Arthur Billing FRIBA (1824–1896), was a British architect.

Arthur Billing was born in Reading, Berkshire in 1824 [1] and educated at Reading School. He was the son of Richard Billing (1784–1853) and the brother of Richard (1814–1884) and John Billing (1817–1863), all surveyors and architects. [2] He married in 1855 and died on 13 April 1896 in Fulham. [3]

Billing worked in the office of the well-known Gothic Revival architect, Benjamin Ferrey, in London from 1847 and commenced independent practice in 1849, his office being at 4 Beaufort-buildings on The Strand [4] and then at 10 Buckingham Street, Adelphi. [5] In 1851 he read a paper "On mural painting and the decorations of churches generally", [6] mainly historical but ending with a plea for the increased use of painted decoration. [7] He worked in partnership with Arthur Shean Newman (1828–1873) [8] as Newman & Billing at 185 Tooley Street, Southwark from 1860 until Newman's death, when he took on Newman's son, Arthur Harrison Newman (1855–1922), as his apprentice. [9]

Both on his own and in partnership he built and restored mainly churches in London [10] and the south of England.

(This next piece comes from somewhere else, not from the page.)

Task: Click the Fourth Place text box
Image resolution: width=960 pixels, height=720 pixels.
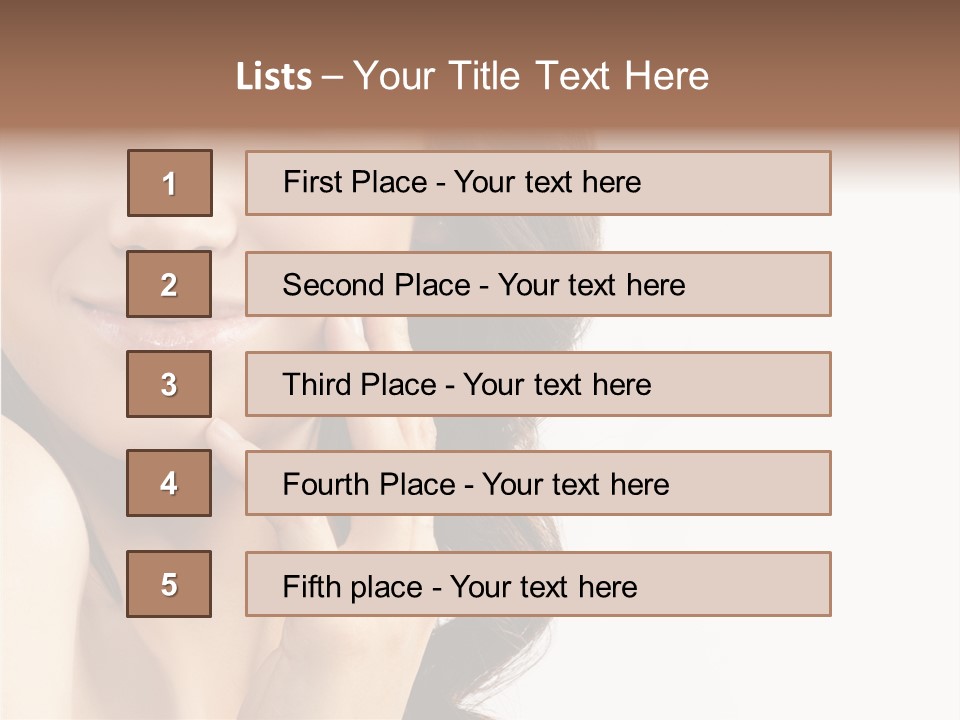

An early commission, designed in Early English style with simple lancet windows, was the church of St John the Baptist, Kidmore End, Oxfordshire, [11] close to Billing's home town of Reading. In 1868 he was commissioned to design the English Church in Meiringen, an Alpine resort in Switzerland, and he designed St Luke's Church, Hackney (1871-2) with Newman. [12] However, he also designed warehouses on the River Thames and the four-storey Westbourne Hall (1860–61) with a facade decorated with theatrical busts as an extension to the Bayswater Athenaeum at 26 Westbourne Grove. [13] He served as Surveyor to Guy's Hospital [14] and, until 1884, [15] to St Olave's (Southwark) District Board of Works.

In 1890 he took his son Arthur Ernest Billing (1857–1920) into partnership; they were joined by Joseph William Rowley in 1893, the practice title then becoming Arthur Billing Son & Rowley. Billing retired in 1894. [16]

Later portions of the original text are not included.